Is it Elon Musk to the rescue again?
Throughout much of the consternation around an unprecedented coronavirus that threatens to overfill American hospitals, there’s been a lot of desperate pleading for ventilators.
America’s top innovator plans to help – according to CNet reports, Elon Musk announced yesterday that Tesla’s New York factory will seem soon re-open to produce extra ventilators for America’s hospitals.
The importance of this effort can’t really be overstated. All of the national social distancing and lockdown measures currently being undertaken are meant to ‘flatten the curve’ and relieve the burden on the healthcare system. But with ventilators as a key bottleneck, new production would mean increased capability to handle new cases and triage patients more effectively – a very much needed game-changer.
As the media processes Musk’s announcement, there’s a lot of questioning about why other parties aren’t working as quickly to solve the problem.
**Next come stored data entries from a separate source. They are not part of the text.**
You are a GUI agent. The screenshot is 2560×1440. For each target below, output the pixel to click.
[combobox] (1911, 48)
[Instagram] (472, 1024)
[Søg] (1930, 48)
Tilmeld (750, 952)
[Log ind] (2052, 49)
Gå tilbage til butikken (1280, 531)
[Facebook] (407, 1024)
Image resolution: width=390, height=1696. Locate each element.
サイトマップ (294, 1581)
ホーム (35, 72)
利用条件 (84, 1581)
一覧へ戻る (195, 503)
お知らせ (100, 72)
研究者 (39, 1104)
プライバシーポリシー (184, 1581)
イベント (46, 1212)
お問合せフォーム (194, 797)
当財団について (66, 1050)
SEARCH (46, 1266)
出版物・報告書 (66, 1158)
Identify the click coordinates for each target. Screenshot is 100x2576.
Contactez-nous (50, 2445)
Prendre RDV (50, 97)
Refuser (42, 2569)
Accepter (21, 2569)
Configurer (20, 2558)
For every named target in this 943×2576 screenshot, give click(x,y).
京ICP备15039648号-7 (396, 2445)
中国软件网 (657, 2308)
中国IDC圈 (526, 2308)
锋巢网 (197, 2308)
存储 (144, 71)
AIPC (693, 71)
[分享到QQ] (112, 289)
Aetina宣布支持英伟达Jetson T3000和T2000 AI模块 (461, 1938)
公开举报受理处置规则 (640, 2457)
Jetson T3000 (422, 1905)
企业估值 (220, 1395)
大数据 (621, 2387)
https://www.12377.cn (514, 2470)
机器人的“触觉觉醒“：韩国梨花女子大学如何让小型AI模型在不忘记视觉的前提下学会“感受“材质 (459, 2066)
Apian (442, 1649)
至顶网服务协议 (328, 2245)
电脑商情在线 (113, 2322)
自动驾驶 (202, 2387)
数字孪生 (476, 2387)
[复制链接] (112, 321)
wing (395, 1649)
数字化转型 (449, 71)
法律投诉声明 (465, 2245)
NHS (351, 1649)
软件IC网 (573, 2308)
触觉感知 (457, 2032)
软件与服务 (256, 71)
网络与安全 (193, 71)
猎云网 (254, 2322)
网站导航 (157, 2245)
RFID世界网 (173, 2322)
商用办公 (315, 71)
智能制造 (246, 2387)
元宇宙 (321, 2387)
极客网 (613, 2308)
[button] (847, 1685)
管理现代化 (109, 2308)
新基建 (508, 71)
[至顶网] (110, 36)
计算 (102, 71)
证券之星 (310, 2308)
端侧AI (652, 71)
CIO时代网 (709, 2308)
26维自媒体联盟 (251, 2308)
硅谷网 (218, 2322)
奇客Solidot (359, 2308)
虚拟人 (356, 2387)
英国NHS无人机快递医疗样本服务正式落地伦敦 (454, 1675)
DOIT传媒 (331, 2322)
In New York, the current epicenter of the viral activity, Gov. Andrew Cuomo said the state received 400 ventilators from FEMA, but needs 30,000 more. This begs the question: where are they going to come from? There are also many other unknowns.
“Those who receive ventilators are typically the sickest patients in the hospital, and the decision to put them on ventilators is often the last resort to save their lives,” wrote Elizabeth Chuck at CBS News yesterday. “The time a patient stays on a ventilator can vary from days to weeks, experts said.”
In that context, Musk’s offer is a lot more than just a gesture. It’s hard to top some of Musk’s past proposals such as hyperloop, or his successful founding of both Tesla and SpaceX, but in the end, ventilator production could be the single most important contribution that the South Africa-born technology pioneer is known for when all of this hits the history books.